RaBitQ — 1-bit quantization with O(1/√D) MSE error bound (SIGMOD 2024).

§Algorithm outline

  1. Calibration: compute centroid c over training vectors.
  2. Rotation: apply a randomised Walsh-Hadamard transform (WHT) with a seed-derived signed-diagonal matrix D to the residual v - c.
    • WHT requires a power-of-2 length; dimensions that are not pow2 are zero-padded before the transform then truncated after.
    • D is a vector of ±1 scalars derived deterministically from rotation_seed using an xorshift64 generator.
  3. Encoding: code = sign(R·(v-c)), packed 1-bit-per-dimension.
  4. Distance estimation (L2): ‖q-v‖² ≈ ‖v-c‖² + ‖q-c‖² − 2‖v-c‖‖q-c‖·(1 − 2·hamming/D) with O(1/√D) MSE — see SIGMOD 2024 Theorem 4.

§IP / raw inner-product bias

The angular estimator above is MSE-optimal for L2 and cosine. For raw IP it carries a systematic bias. When bias_correct = true the codec subtracts dot_quantized (stored in the QuantHeader) from the asymmetric distance to partially compensate, following the TurboQuant-style QJL residual correction. This is off by default; consumers that use raw IP (RAG, attention scores) should enable it.

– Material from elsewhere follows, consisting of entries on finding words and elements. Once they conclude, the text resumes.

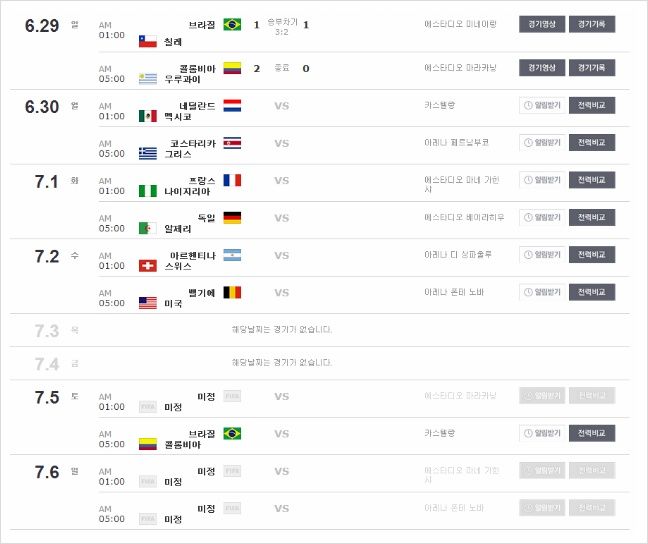The width and height of the screenshot is (648, 544).
Task: Select the 콜롬비아 team name in the 7.5 match
Action: (182, 445)
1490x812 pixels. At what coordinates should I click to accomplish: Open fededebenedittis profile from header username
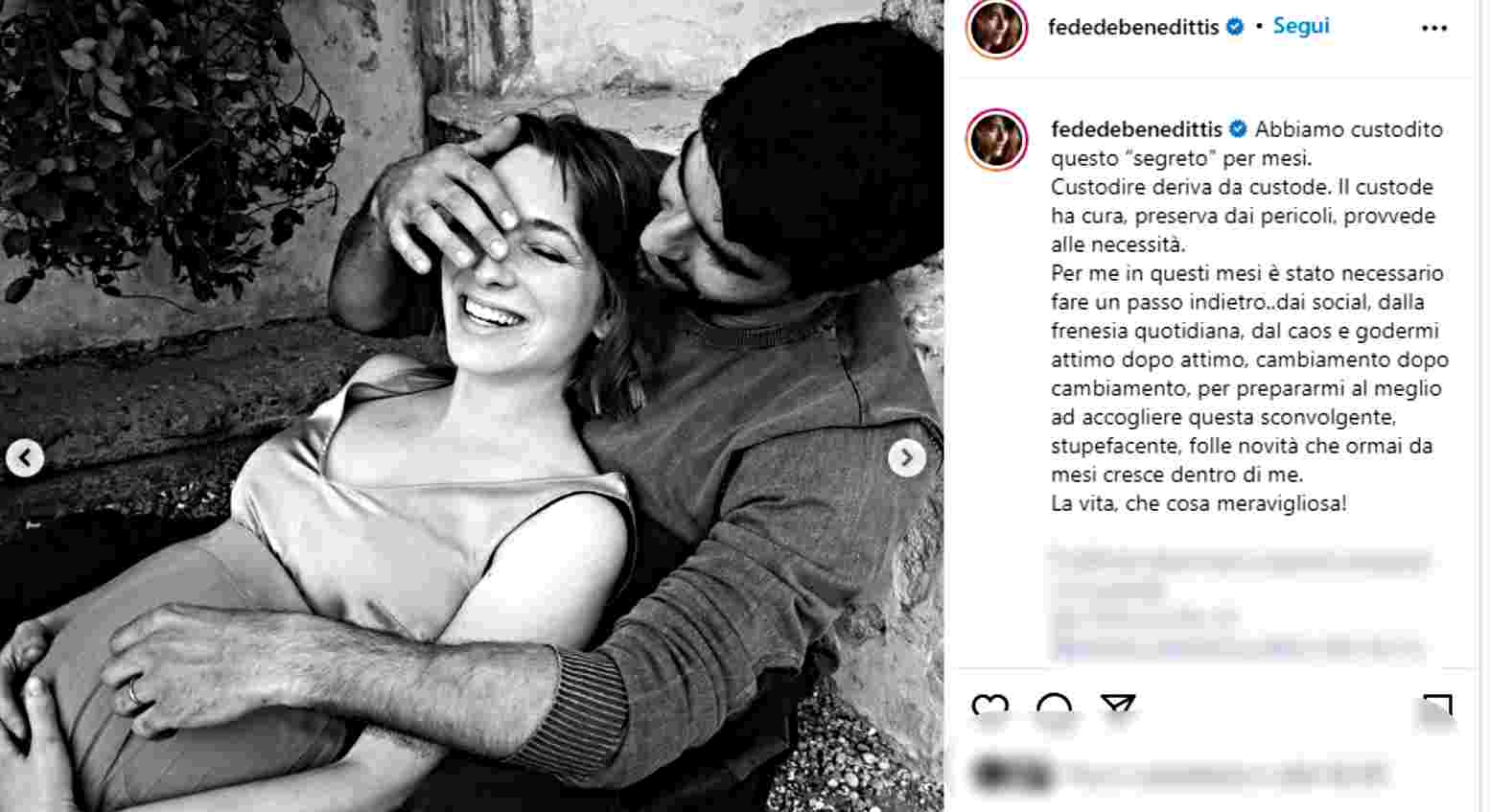pos(1133,27)
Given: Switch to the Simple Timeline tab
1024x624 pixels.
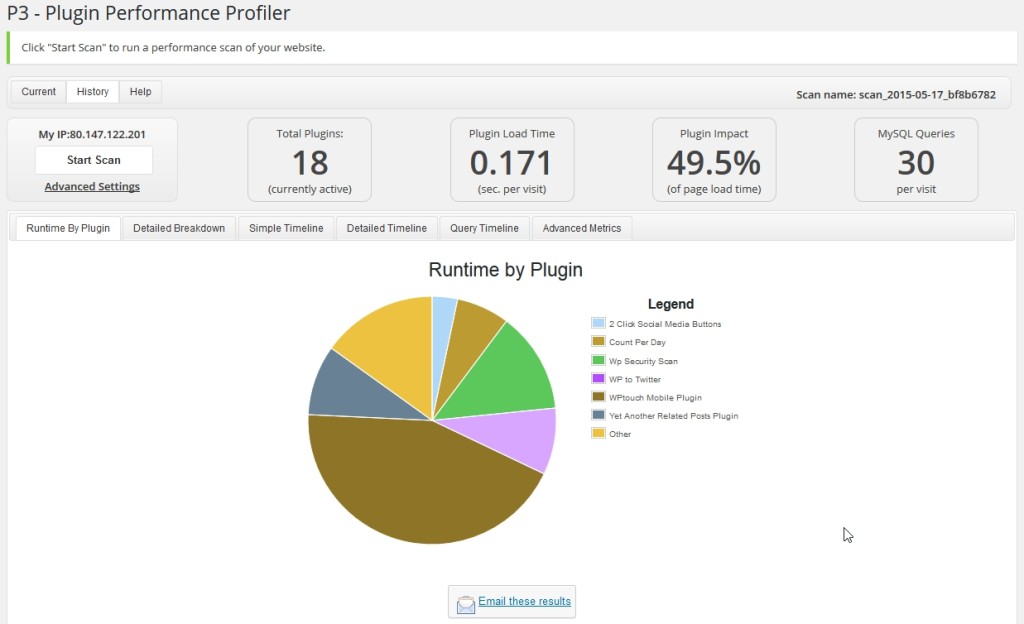Looking at the screenshot, I should tap(286, 228).
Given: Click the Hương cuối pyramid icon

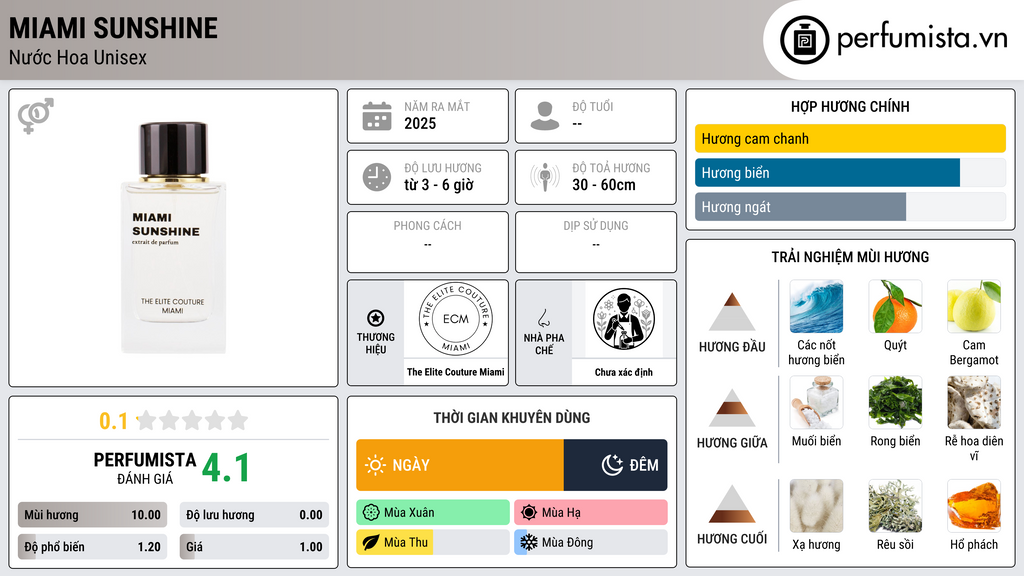Looking at the screenshot, I should 732,504.
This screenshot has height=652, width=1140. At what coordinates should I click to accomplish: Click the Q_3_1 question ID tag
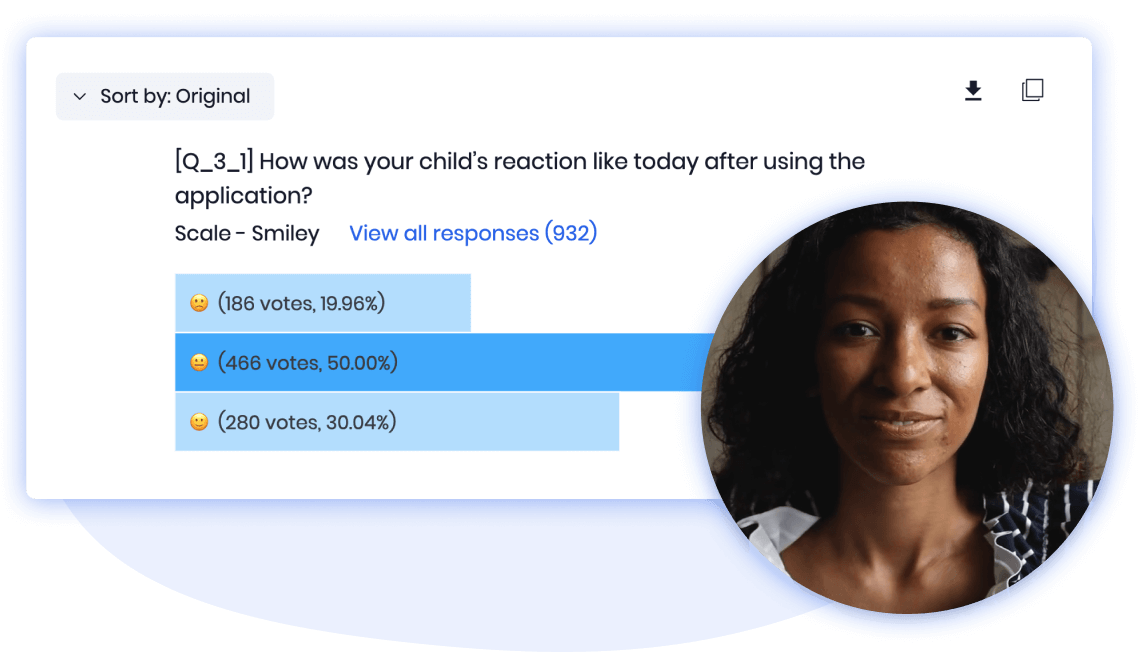[214, 161]
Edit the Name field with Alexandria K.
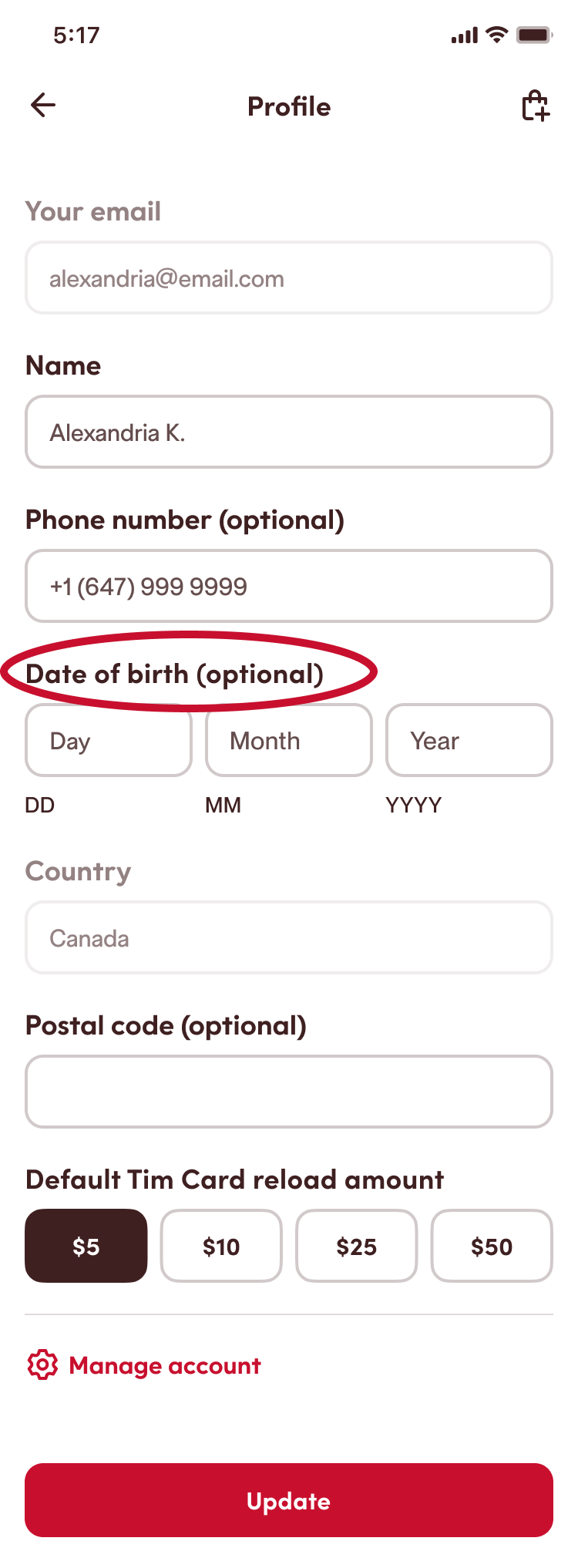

[rand_xoshiro] is not a dependency of nodedb-codec. The signed- diagonal flip vector is derived from rotation_seed via an inline xorshift64 generator — no external crate required.

Structs§

RaBitQCodec
RaBitQ codec: 1-bit quantization with O(1/√D) MSE error bound.
RaBitQQuantized
Packed 1-bit quantized vector produced by RaBitQCodec::encode.
RaBitQQuery
Prepared query for RaBitQCodec distance computations.